Geopolitical shocks coupled with economic slowdowns across Europe have knock-on effects for logistics, but those with stable sources of equity have a clear advantage.
Until 2022, real estate project developers in Europe benefited from a generally benign market environment. Favourable financing conditions ensured that many projects could be implemented without any problems. In the logistics real estate market in particular, demand exceeded supply to such an extent that vacancies were trending towards zero in many regions and even speculative projects could be let quickly.
Mainly due to the recent geopolitical changes, financing conditions have become more challenging. External capital remains expensive for now and this trend is expected to continue. The ability to finance and execute projects therefore increasingly depends on a developer’s equity strength and a solid financial structure, as well as an excellent and trusted reputation. The result is a decline in project pipelines in many places, even in the comparatively very resilient logistics sector, which means the right location and the right time must be determined to acquire the site and develop the property.
Equity is the decisive factor for developers’ capacity to act
In the current market environment, real estate developers with stable sources of equity have a clear advantage. They can not only operate in uncertain times, but also successfully implement long-term logistics projects without having to rely excessively on external financing.
A developer with sufficient equity capital can take advantage of new opportunities to acquire or develop projects in a less competitive market. Particularly in times of changing global supply chains, financially strong companies are able to invest in logistics assets in Europe that are promising due to their geographical location and their connection to central European trade routes.

Countries with well-developed infrastructure systems, such as Germany and the Netherlands in particular, offer attractive opportunities, for example in the Ruhr or Amsterdam regions. But due to the great shortage of space, only a few free spaces are available, if any. If the respective capital exists for speculative developments, developers can secure those directly when the opportunity arises.
Sponsor structures as the backbone of crisis resilience
In addition to liquidity, a developer’s internal structures can prove advantageous. Owner-managed portfolios or fund managers that offer flexible equity mobilisation can act independently of the market cycle. This flexibility makes it possible to act in difficult market conditions as well as in upswing phases. This also means developers and investors can target projects in the current market phase that will benefit from certain trends such as ESG or e-mobility in the long term.
Alternatively, developers can act acyclically and initiate selected new construction, revitalisation or energy-related renovation projects – even if these do not yet appear profitable in the short term.

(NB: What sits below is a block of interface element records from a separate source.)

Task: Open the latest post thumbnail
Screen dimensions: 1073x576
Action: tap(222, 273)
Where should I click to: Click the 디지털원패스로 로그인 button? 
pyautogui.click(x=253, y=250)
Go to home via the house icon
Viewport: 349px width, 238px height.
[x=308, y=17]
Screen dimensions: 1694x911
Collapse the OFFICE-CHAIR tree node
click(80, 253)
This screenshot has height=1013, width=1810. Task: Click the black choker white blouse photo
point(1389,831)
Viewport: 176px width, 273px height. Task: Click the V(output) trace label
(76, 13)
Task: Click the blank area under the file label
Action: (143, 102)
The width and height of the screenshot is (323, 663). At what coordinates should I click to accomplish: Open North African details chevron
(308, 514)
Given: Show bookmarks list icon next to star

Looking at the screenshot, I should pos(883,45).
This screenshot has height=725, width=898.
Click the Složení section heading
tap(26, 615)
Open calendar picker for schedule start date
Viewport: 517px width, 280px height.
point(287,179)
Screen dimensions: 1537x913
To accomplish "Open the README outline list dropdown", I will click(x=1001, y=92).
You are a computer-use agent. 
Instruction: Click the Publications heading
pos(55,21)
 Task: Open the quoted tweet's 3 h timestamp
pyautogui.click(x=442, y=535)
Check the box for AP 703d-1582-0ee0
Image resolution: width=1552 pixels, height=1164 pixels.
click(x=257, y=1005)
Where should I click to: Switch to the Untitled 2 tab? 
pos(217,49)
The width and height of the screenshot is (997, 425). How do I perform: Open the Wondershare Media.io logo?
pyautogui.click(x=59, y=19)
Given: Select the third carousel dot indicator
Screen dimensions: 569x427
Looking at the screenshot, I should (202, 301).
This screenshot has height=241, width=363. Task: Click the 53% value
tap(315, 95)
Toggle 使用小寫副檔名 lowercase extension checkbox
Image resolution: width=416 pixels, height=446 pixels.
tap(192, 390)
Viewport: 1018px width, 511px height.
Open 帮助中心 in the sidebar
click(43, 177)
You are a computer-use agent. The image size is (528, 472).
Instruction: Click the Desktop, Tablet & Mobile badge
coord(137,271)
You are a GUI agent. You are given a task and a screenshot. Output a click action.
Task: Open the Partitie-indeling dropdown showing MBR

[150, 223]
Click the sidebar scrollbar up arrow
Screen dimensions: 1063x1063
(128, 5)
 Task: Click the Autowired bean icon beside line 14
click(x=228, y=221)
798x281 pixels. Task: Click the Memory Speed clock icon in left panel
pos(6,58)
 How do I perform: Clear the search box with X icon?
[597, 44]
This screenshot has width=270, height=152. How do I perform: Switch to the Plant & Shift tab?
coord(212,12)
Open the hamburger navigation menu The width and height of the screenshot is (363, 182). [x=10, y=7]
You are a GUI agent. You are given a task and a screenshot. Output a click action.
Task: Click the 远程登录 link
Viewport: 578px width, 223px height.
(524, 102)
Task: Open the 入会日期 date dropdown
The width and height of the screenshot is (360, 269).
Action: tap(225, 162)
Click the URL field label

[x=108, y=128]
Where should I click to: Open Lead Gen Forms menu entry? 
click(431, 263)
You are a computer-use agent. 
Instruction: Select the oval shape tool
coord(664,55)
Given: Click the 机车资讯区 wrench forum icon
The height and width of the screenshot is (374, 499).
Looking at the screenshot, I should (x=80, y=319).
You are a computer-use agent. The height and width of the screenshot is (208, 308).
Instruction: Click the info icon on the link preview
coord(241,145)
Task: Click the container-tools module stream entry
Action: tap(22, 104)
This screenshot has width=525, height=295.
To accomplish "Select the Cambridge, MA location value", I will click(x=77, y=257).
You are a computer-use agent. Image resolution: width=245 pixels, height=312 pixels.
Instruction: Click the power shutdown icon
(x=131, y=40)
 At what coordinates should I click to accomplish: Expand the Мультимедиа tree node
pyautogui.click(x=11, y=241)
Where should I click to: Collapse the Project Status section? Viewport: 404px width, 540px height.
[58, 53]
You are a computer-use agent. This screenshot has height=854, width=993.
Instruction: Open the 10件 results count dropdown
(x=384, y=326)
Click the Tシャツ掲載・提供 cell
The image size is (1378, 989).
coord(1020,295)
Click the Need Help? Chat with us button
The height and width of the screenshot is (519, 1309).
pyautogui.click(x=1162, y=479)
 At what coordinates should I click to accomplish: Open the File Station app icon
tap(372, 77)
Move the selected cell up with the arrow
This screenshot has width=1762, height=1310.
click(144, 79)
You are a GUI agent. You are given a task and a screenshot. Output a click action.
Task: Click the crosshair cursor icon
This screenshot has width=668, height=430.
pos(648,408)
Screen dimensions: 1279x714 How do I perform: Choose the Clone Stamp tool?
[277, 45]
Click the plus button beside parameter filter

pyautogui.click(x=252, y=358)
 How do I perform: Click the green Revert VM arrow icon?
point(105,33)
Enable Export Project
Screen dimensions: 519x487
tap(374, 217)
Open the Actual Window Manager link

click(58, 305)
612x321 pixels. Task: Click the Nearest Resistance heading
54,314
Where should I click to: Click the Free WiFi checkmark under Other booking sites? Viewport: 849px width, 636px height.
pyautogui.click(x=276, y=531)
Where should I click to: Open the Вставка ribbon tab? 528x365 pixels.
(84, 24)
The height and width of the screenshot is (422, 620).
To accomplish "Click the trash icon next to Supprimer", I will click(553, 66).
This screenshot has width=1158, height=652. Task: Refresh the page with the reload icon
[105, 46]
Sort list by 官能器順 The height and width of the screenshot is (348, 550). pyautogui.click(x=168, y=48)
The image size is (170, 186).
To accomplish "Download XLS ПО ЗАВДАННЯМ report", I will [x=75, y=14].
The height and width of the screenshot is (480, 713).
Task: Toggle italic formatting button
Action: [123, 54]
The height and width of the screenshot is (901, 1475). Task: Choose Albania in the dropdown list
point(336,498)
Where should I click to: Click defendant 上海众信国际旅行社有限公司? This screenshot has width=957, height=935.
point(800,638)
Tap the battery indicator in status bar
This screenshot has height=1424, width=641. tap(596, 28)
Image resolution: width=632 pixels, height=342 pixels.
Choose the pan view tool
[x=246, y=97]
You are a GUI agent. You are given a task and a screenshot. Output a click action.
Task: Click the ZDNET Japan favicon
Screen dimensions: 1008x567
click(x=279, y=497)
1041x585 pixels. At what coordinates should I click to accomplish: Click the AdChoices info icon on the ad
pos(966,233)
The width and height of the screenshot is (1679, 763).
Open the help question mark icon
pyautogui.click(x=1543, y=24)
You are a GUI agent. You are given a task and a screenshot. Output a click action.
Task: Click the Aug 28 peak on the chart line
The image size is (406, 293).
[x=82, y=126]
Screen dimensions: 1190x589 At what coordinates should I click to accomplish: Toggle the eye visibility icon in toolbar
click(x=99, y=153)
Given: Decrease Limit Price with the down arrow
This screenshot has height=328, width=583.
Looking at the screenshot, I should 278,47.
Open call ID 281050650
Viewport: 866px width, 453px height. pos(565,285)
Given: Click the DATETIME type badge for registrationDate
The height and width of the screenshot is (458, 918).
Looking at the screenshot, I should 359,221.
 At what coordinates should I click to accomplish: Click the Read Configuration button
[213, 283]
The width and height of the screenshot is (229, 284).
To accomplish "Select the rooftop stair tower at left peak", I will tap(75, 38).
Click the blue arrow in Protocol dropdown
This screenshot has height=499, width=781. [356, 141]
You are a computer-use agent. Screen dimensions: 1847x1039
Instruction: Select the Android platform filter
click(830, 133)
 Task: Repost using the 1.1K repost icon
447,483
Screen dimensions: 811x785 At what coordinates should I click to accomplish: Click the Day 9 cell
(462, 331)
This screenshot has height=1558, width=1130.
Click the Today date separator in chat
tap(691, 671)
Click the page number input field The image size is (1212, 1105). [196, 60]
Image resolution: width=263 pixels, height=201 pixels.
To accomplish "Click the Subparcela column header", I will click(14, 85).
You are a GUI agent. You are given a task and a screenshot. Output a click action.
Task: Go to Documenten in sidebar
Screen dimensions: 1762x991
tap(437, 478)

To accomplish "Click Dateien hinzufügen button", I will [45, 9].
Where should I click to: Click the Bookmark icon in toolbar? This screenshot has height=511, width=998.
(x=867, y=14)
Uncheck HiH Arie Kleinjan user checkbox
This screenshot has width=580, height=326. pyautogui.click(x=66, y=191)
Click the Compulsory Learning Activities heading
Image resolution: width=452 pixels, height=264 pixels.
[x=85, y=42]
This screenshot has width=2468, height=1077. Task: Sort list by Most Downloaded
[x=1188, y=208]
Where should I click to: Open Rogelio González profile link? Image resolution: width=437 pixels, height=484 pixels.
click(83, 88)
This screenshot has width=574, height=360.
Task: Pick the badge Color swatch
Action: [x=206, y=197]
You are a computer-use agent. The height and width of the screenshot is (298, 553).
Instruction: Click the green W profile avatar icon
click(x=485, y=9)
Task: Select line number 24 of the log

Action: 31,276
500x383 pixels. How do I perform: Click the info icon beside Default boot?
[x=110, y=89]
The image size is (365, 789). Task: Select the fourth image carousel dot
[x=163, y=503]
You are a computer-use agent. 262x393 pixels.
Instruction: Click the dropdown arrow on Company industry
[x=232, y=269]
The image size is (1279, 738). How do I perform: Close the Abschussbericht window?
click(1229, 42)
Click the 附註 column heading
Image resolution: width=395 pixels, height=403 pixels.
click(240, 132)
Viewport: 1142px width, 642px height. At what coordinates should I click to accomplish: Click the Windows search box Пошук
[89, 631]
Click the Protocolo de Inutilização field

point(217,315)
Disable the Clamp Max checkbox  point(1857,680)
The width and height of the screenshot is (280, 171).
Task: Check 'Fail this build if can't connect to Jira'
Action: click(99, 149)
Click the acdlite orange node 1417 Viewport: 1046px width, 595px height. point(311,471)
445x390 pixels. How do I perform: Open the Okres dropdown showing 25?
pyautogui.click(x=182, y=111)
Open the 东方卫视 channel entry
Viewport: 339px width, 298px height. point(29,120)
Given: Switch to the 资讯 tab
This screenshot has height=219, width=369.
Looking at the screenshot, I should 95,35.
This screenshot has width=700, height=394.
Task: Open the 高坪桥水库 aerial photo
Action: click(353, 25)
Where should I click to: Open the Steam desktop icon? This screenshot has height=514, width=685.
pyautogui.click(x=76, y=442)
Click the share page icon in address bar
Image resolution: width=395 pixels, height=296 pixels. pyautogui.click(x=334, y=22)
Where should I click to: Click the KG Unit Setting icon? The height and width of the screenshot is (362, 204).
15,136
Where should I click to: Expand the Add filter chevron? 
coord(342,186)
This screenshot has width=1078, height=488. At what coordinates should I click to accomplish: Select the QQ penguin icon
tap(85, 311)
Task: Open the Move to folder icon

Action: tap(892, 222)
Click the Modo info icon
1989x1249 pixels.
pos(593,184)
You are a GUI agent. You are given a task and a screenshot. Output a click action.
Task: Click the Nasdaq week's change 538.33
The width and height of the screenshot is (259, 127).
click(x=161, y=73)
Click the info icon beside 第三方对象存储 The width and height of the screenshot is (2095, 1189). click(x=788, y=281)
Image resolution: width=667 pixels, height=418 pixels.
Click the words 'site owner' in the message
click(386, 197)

Good examples of this are long-term financed real estate strategies, which enable developers to make targeted investments in logistics properties in prime locations. These locations are often not only strategically important for the transport and storage of goods, but also attractive in terms of their long-term performance. In particular, logistics properties close to metropolitan areas offer stable returns even in difficult economic times and remain in demand, as demonstrated by the recent letting of our Stuttgart Southeast I project, which took place well before completion.
Cooperation and long-term prospects for investors
For investors looking for stable and profitable logistics projects in Europe in uncertain times, and who are drivers for strong demand for logistics space, there are many opportunities to collaborate with developer-investors.
In an increasingly complex and fast-paced logistics landscape, it is essential to have a competent partner with both local market knowledge and the ability to efficiently implement large logistics projects. Their local presence and expertise enable European developer-investors to react particularly quickly to market changes and they offer direct access to exclusive projects and networks.
Especially regarding land scarcity in central logistics locations, a strong Europe-based investor-developer can not only offer excellent local connections and market knowledge to identify prime plots, but also convincing arguments for local municipalities through their brand value to acquire those sites.
Flexibility and a long-term perspective are crucial in the logistics sector. In particular, the demand for modern warehouse space combined with new technologies such as automated warehouse systems or green logistics solutions is increasing. Developers with a solid capital structure and investments in promising projects can hold their own in the long term in a changing market environment.